(Task statement) Quote the data below in full, please, without altering anything.

----- Extracted material -----

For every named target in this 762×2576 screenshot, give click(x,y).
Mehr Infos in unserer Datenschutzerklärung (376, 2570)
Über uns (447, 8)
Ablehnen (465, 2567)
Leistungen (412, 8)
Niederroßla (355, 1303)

-----

(Solved exercise)
For every named target in this 762×2576 screenshot, give click(x,y).
Mehr Infos in unserer Datenschutzerklärung (376, 2570)
Über uns (447, 8)
Ablehnen (465, 2567)
Leistungen (412, 8)
Niederroßla (355, 1303)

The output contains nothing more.